We need to think about what alternatives look like, and the alternative is to try and build a regional framework in which all countries in Asia-Pacific, large and small, powerful and not so powerful, can coexist in relative peace. That's what Australia, among others, should be committed to.


GT: How do you see the role of the US in China-Australia relations? Some argue that structural conflicts in the China-US relationship constrain China-Australia ties. Do you share this view?

Camilleri: We've been discussing a major conflict that has emerged in recent times. At the moment, the conflict between China and the US is largely geopolitical, not military. This is something that the entire international community must be concerned about. We have to find ways whereby China and the US can live in peace with each other. It's critical for the future of both countries as well as the world. We cannot allow the present tensions to keep rising.

The US administration, in particular the US security establishment, has never fully consulted the American people as to how they should plan the future of the country's foreign and security policy. The American people have never been consulted and have never had the opportunity to participate in a serious public discussion of these issues. The same is true of Australia.

As we have seen, there is an emerging structural conflict. It is something we must all work to prevent and diffuse as best we can, and Australia should be playing its part. Unfortunately, it is not doing very well. So must other regional powers and, of course, the great powers, including the US and China.


GT: On September 7, China and Australia held their first high-level dialogue in three years. What kind of signals do you think this event has released? Does it lay the foundation for further easing in China-Australia relations? What suggestions do you have for the Australian government to improve its relations with China?

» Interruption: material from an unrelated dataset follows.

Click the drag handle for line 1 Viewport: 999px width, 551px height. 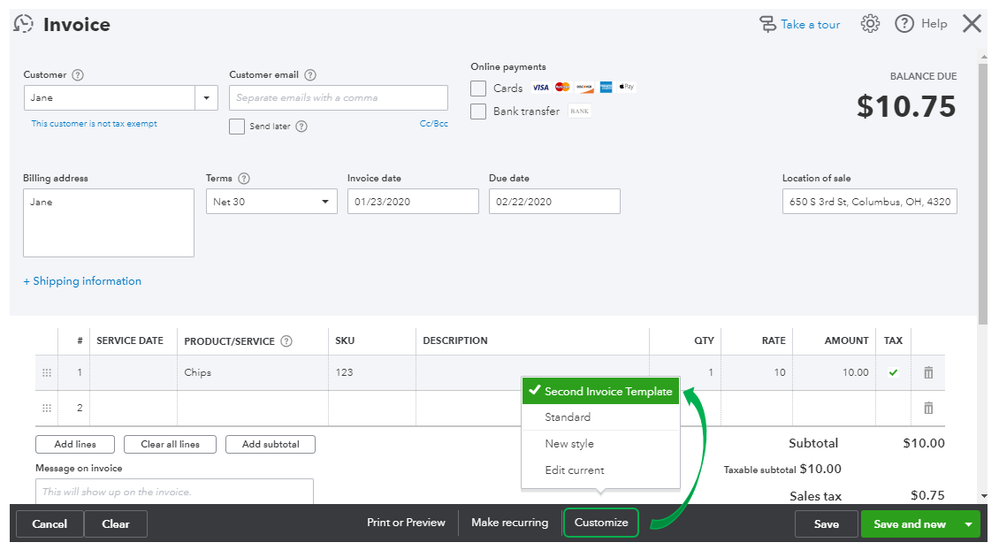click(x=46, y=373)
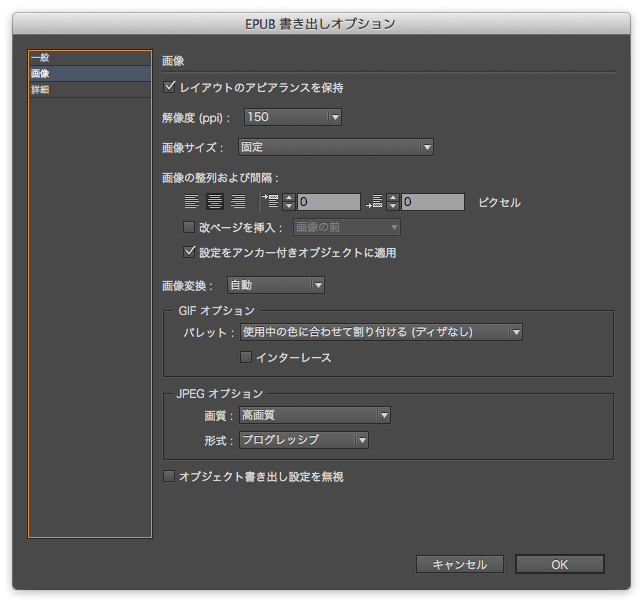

Camilleri: There are some positive signs. These are rather early signs which haven't yet gone very far. Part of the challenge we face is to identify the good things Australia and China could be doing together that they're not doing at present. It's very important that we put this question on the table in high-level dialogues. Also, in future discussions, Chinese and Australian government leaders must address the question, what are the good things that our two countries could be doing but are not presently doing? Two things stand out.

First, there is a great opportunity to develop the bilateral relationship. What we ought to place at the forefront of the relationship is not "strategic competition." Far more important is a better cultural understanding of each other. For Australia, this means a wide-ranging program with China's engagement to develop a better understanding of Chinese culture, history, civilization, language and, perhaps most importantly, Chinese perspectives on the emerging, rapidly transforming world order. Hopefully, the same question is being addressed in China, which is far bigger and more influential than Australia.

Ultimately, what matters most is people-to-people contacts and connections. Therefore, at the center of Australia-China discussions should be this question: What should we do to develop people-to-people relations between these two countries on a large scale? Such culturally based understanding and cooperation can greatly assist the bilateral relationship, in particular, mutually beneficial economic development, not least in trade, investment, and technological cooperation. 

The second thing has to do with multilateral relations. Australia and China should discuss seriously at the highest level what initiatives the two countries can take to advance the prospects for disarmament and demilitarization in our region. With the loosening and demotion of military alliances and appropriate diplomatic steps, we can work towards more effective forms of both regional and global governance. China and Australia should work together toward achieving urgently needed reform of the United Nations and greater regional cooperation on many fronts, including an economically and environmentally constructive code of conduct for the South China Sea. There is so much positive work that could be done. The time has come to do it, and do it with a renewed sense of urgency.